Le tribunal de Châteauroux a condamné un homme de 39 ans à une peine d'un an de prison, aménageable, pour des infractions graves lors d'une course-poursuite qui a secoué les rues de Valençay. Jugé coupable de refus d'obtempérer, d'outrage aux forces de l'ordre, de conduite sans assurance et avec un permis suspendu, cet incident s'est produit le 5 mars 2026.
L'incident a commencé avec le conducteur tentant éperdument d'échapper à un contrôle des gendarmes, atteignant des vitesses effrénées de 100 km/h en milieu urbain et jusqu'à 160 km/h sur des routes de campagne. Sa voiture, un SUV 3008 noir, a finalement été retrouvée encastrée dans une haie, une image frappante qui a été diffusée lors de l'audience. Deux mois après les faits, l'homme a été convoqué au tribunal et a fait face à un verdict sévère.

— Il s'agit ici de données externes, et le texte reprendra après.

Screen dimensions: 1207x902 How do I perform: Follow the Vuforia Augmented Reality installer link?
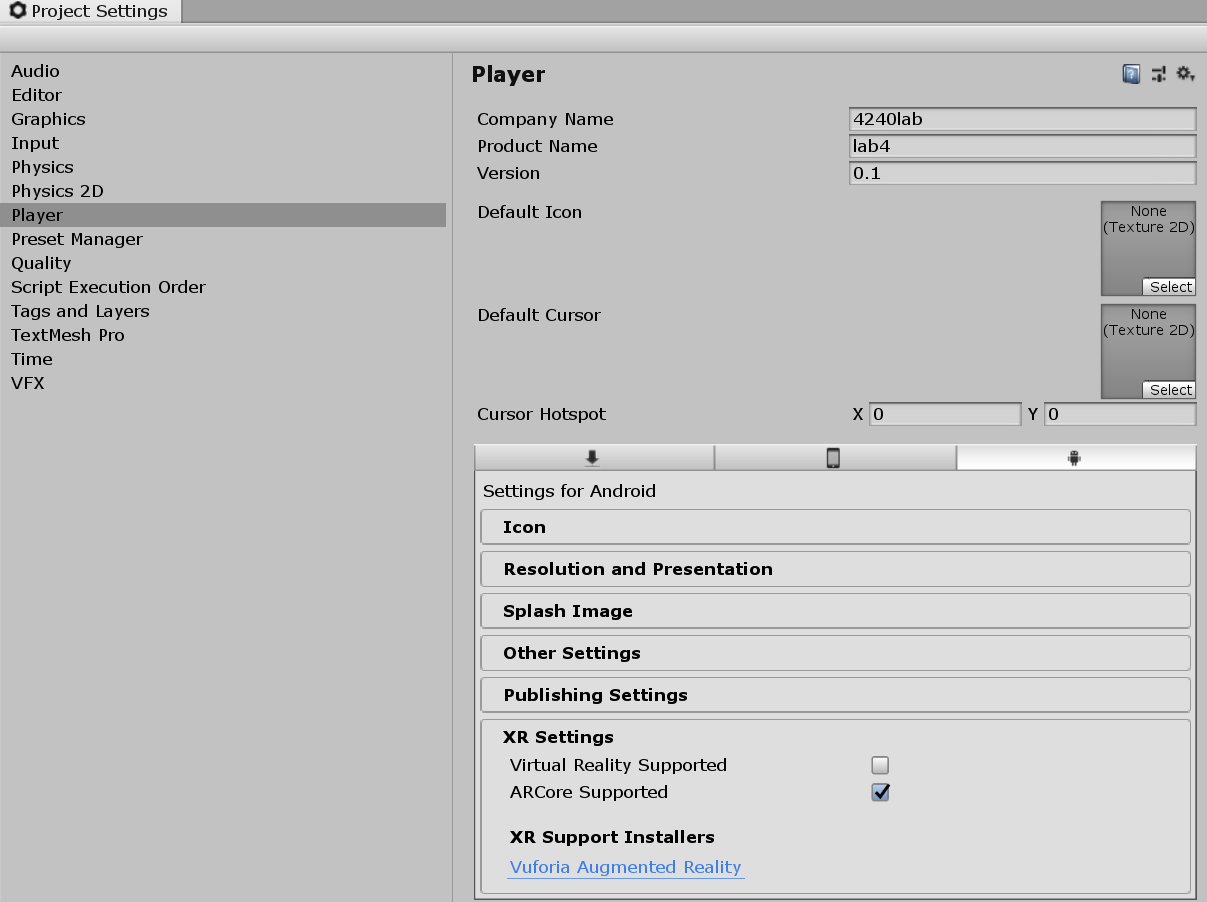[625, 867]
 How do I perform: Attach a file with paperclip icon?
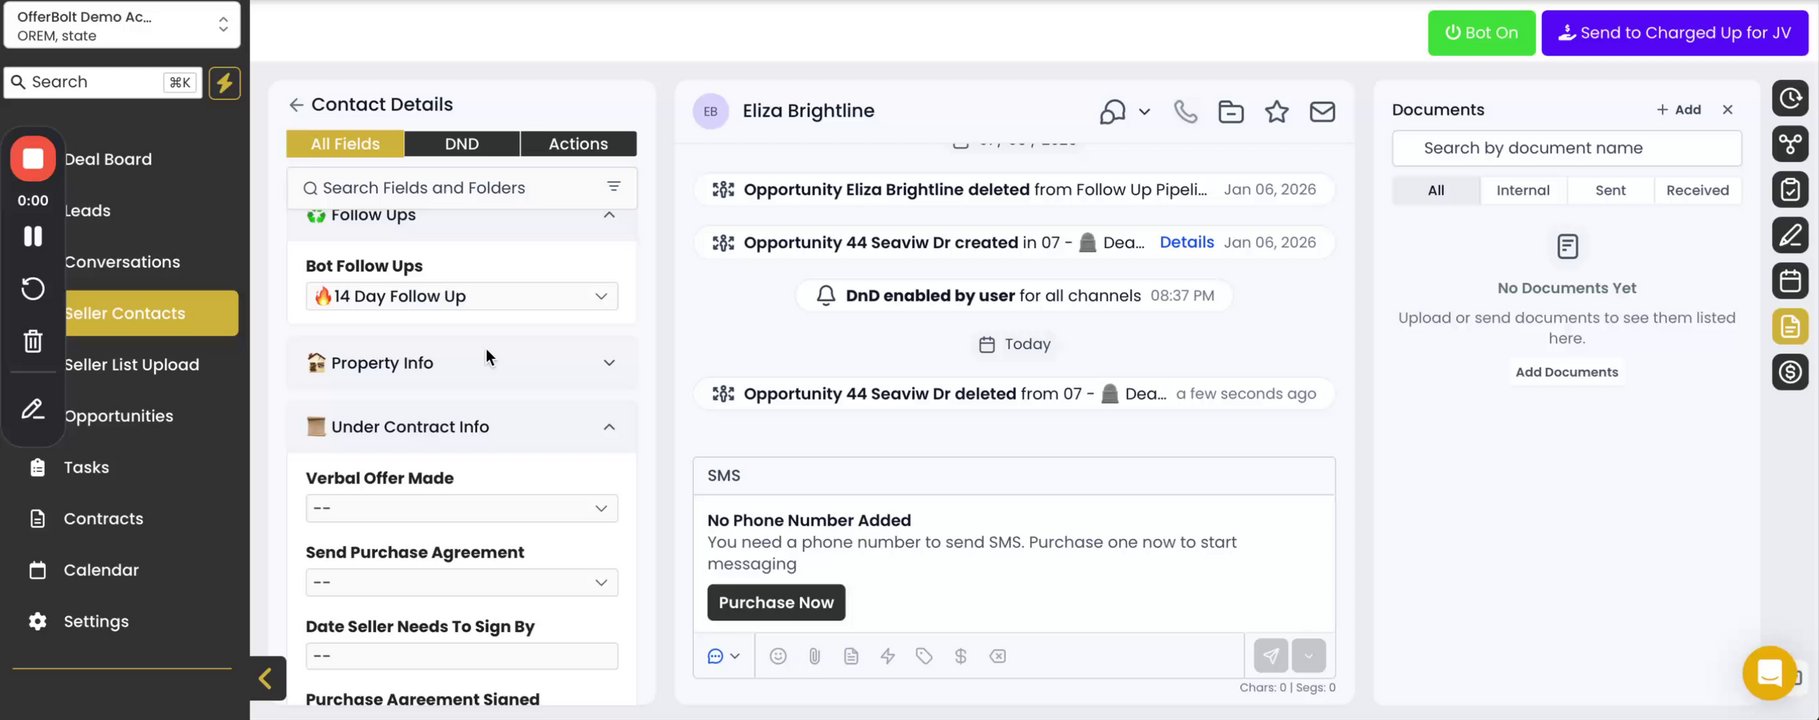[815, 656]
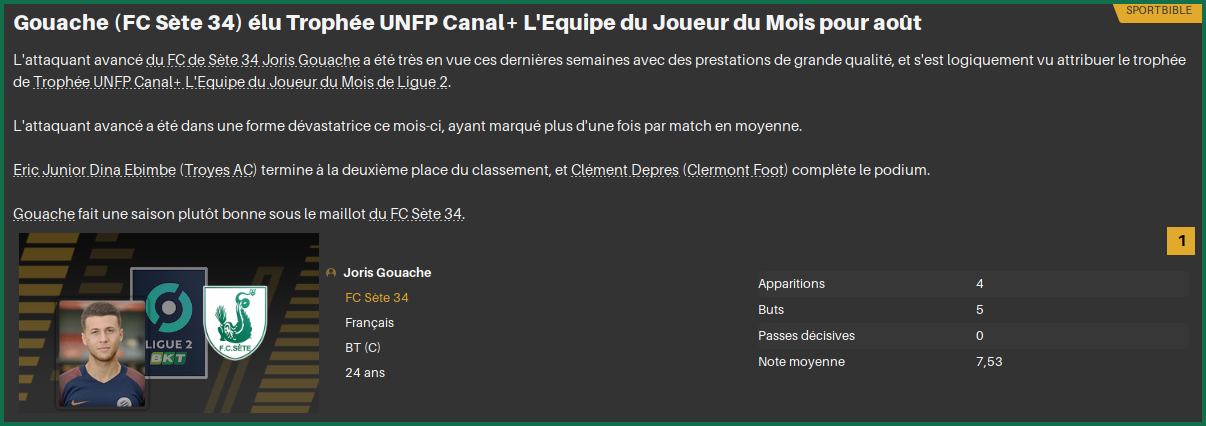Image resolution: width=1206 pixels, height=426 pixels.
Task: Click the Buts stat row
Action: point(968,310)
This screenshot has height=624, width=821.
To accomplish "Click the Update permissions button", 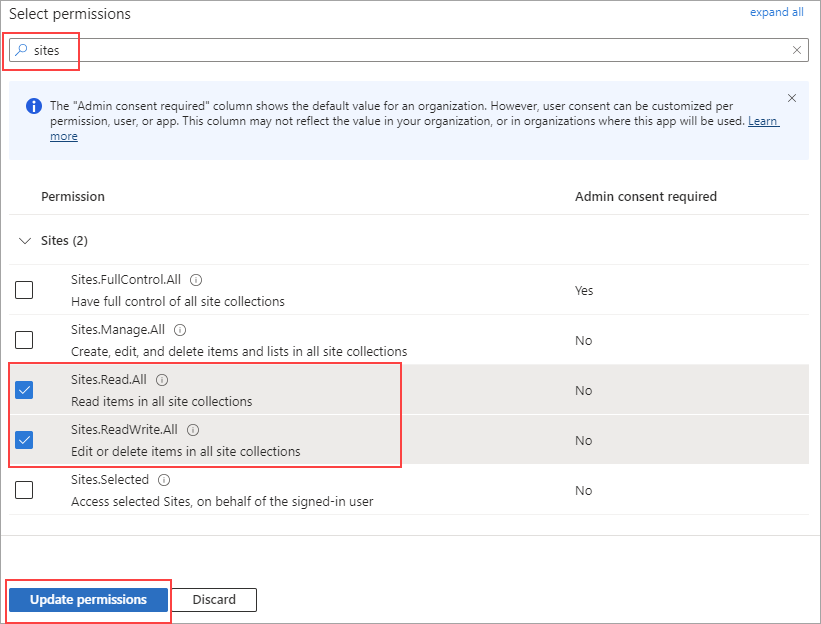I will (88, 600).
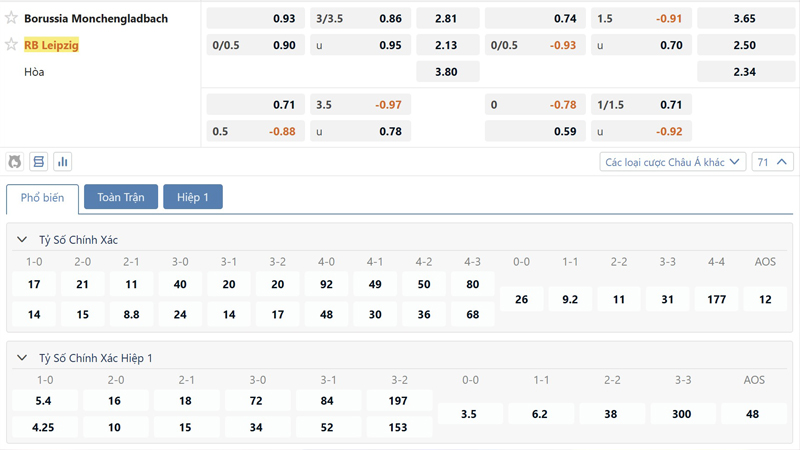Select the 'Phổ biến' tab

point(42,198)
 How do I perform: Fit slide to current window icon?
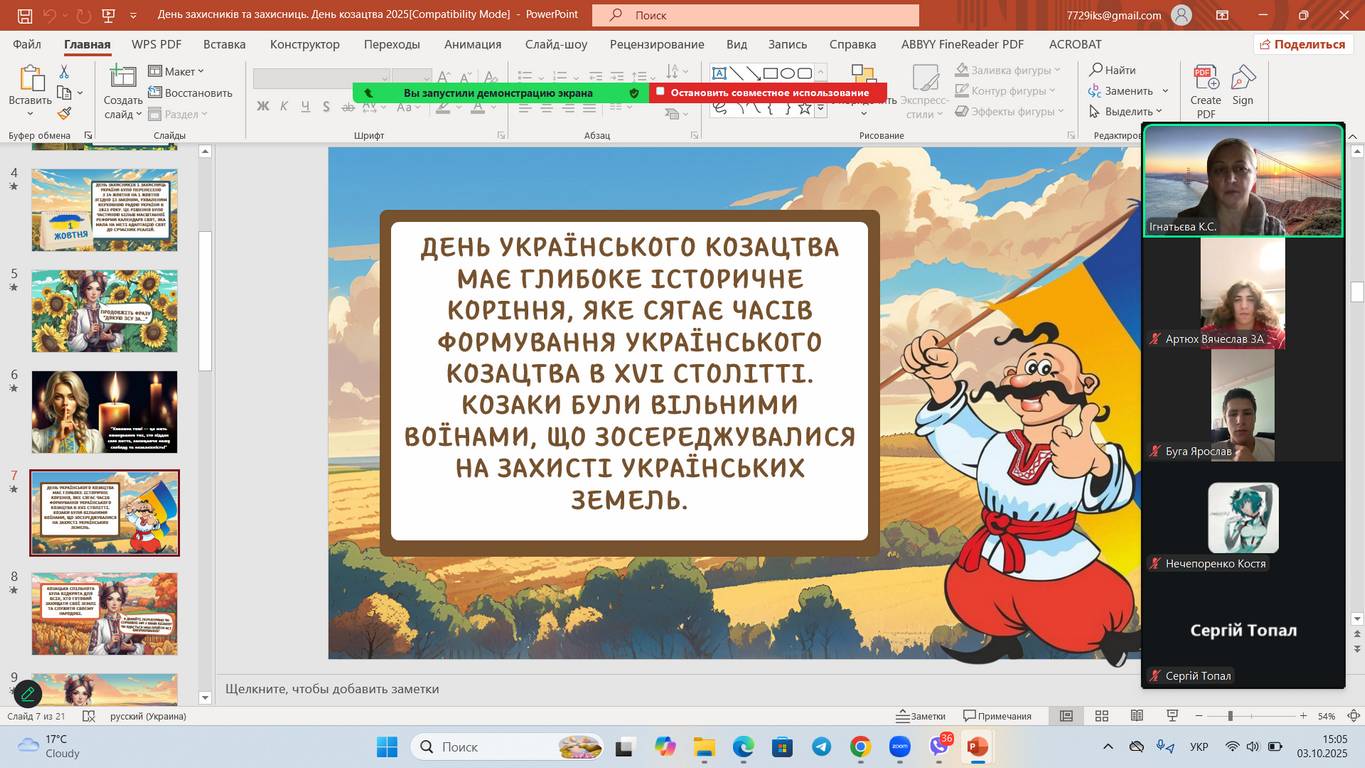(1354, 716)
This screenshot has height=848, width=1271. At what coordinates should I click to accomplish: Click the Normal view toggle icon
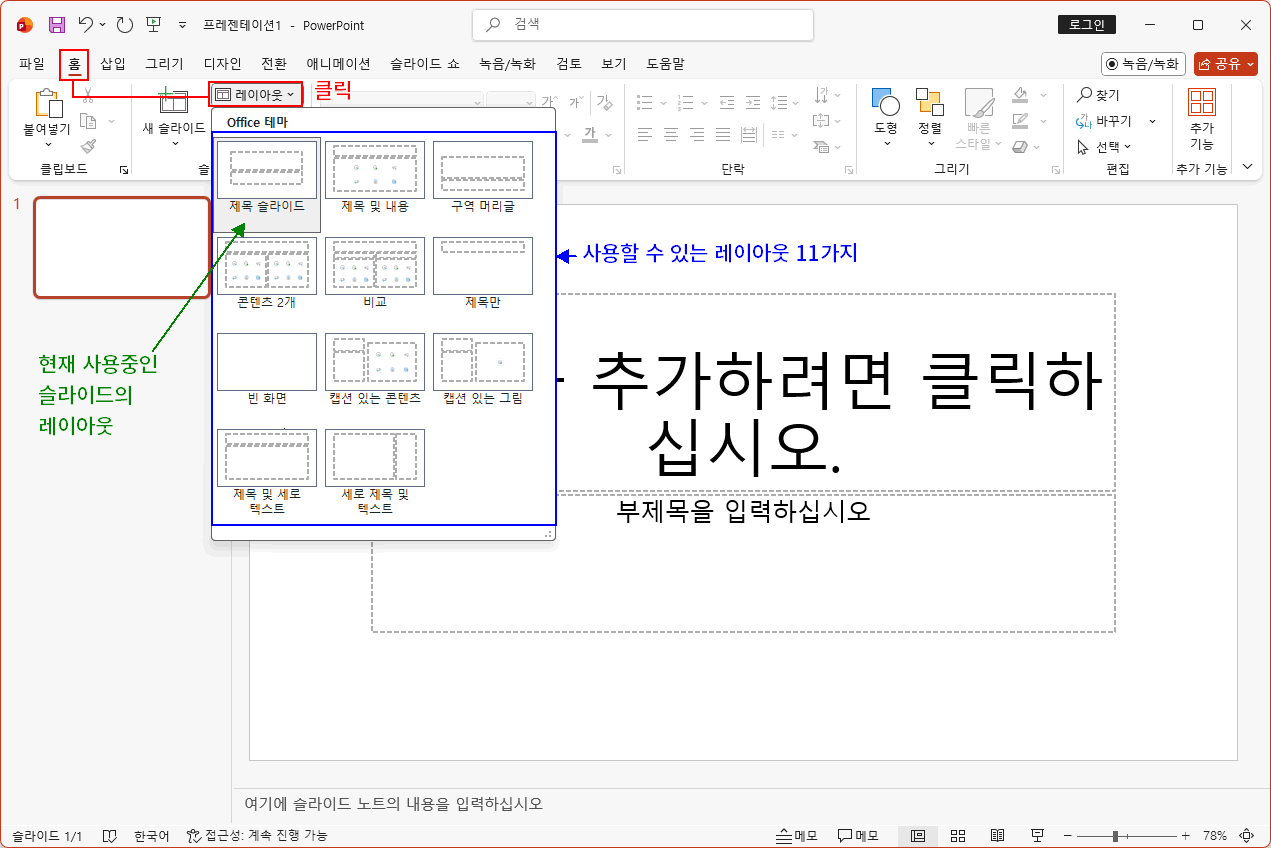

Pendant son témoignage, le prévenu a tenté de se décharger de la responsabilité en déclarant ne pas être au volant durant la course-poursuite. "C'est mon véhicule, je vais devoir assumer", a-t-il reconnu, tout en affirmant qu'un certain "Ismaël" conduisait à sa place, avant de se retrouver dans une situation où il ne pouvait pas quitter le véhicule à cause de la haie. La procureure a mis en doute sa version, la qualifiant de "risible" et a noté l'absence d'investigations approfondies pour vérifier ses propos.
Le comportement de l'homme lors de son interpellation a suscité l'indignation, notamment en raison des insultes homophobes qu'il aurait proférées à l'encontre des gendarmes. Ceci a été confirmé par des sources médiatiques comme Radio France, qui rapportent qu'il avait déjà un passé judiciaire chargé, incluant plusieurs mentions pour des délits liés aux stupéfiants.
La procureure a requis un an de prison aménageable en tant que dernier avertissement, et le tribunal a finalement suivi cette recommandation. En plus de la peine d'emprisonnement, le conducteur a reçu une amende de 300 euros, son véhicule a été confisqué, et son permis de conduire a été annulé pour une durée de huit mois. Il devra également verser 3.000 euros aux gendarmes qui ont porté plainte en tant que parties civiles.